__Task objective__
All of these records need to be duplicated exactly.

**** Available data ****

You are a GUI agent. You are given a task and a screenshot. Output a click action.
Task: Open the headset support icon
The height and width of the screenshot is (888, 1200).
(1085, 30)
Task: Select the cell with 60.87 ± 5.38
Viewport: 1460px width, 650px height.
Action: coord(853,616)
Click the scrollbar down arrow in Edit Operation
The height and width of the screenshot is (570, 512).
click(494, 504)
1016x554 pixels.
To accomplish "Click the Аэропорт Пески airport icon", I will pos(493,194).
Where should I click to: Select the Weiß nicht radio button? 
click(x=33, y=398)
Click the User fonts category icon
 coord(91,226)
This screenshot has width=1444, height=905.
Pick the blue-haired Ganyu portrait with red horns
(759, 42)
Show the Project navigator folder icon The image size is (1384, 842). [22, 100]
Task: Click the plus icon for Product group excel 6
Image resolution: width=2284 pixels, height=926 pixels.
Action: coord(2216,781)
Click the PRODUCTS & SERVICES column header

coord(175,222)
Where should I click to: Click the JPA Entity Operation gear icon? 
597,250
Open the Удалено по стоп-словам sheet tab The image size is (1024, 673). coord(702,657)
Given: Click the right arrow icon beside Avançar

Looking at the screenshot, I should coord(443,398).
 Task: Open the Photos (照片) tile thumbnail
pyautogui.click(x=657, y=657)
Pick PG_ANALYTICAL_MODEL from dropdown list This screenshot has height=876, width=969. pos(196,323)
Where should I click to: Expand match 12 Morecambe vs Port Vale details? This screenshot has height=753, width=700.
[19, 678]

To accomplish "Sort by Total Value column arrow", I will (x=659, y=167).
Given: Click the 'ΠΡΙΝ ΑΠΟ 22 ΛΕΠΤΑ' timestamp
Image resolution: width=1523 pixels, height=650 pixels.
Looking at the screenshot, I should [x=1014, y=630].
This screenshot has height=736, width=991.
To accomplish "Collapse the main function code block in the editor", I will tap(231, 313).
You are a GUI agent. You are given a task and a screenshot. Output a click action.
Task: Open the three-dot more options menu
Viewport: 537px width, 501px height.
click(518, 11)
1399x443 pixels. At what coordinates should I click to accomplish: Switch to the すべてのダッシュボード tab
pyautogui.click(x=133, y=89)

****

__Task output__
You are a GUI agent. You are given a task and a screenshot. Output a click action.
Task: Open the headset support icon
The height and width of the screenshot is (888, 1200).
(1085, 30)
Task: Select the cell with 60.87 ± 5.38
Viewport: 1460px width, 650px height.
Action: coord(853,616)
Click the scrollbar down arrow in Edit Operation
The height and width of the screenshot is (570, 512).
click(494, 504)
1016x554 pixels.
To accomplish "Click the Аэропорт Пески airport icon", I will pos(493,194).
Where should I click to: Select the Weiß nicht radio button? 
click(x=33, y=398)
Click the User fonts category icon
 coord(91,226)
This screenshot has width=1444, height=905.
Pick the blue-haired Ganyu portrait with red horns
(759, 42)
Show the Project navigator folder icon The image size is (1384, 842). [22, 100]
Task: Click the plus icon for Product group excel 6
Image resolution: width=2284 pixels, height=926 pixels.
Action: coord(2216,781)
Click the PRODUCTS & SERVICES column header

coord(175,222)
Where should I click to: Click the JPA Entity Operation gear icon? 
597,250
Open the Удалено по стоп-словам sheet tab The image size is (1024, 673). coord(702,657)
Given: Click the right arrow icon beside Avançar

Looking at the screenshot, I should coord(443,398).
 Task: Open the Photos (照片) tile thumbnail
pyautogui.click(x=657, y=657)
Pick PG_ANALYTICAL_MODEL from dropdown list This screenshot has height=876, width=969. pos(196,323)
Where should I click to: Expand match 12 Morecambe vs Port Vale details? This screenshot has height=753, width=700.
[19, 678]

To accomplish "Sort by Total Value column arrow", I will (x=659, y=167).
Given: Click the 'ΠΡΙΝ ΑΠΟ 22 ΛΕΠΤΑ' timestamp
Image resolution: width=1523 pixels, height=650 pixels.
Looking at the screenshot, I should [x=1014, y=630].
This screenshot has height=736, width=991.
To accomplish "Collapse the main function code block in the editor", I will tap(231, 313).
You are a GUI agent. You are given a task and a screenshot. Output a click action.
Task: Open the three-dot more options menu
Viewport: 537px width, 501px height.
click(518, 11)
1399x443 pixels. At what coordinates should I click to accomplish: Switch to the すべてのダッシュボード tab
pyautogui.click(x=133, y=89)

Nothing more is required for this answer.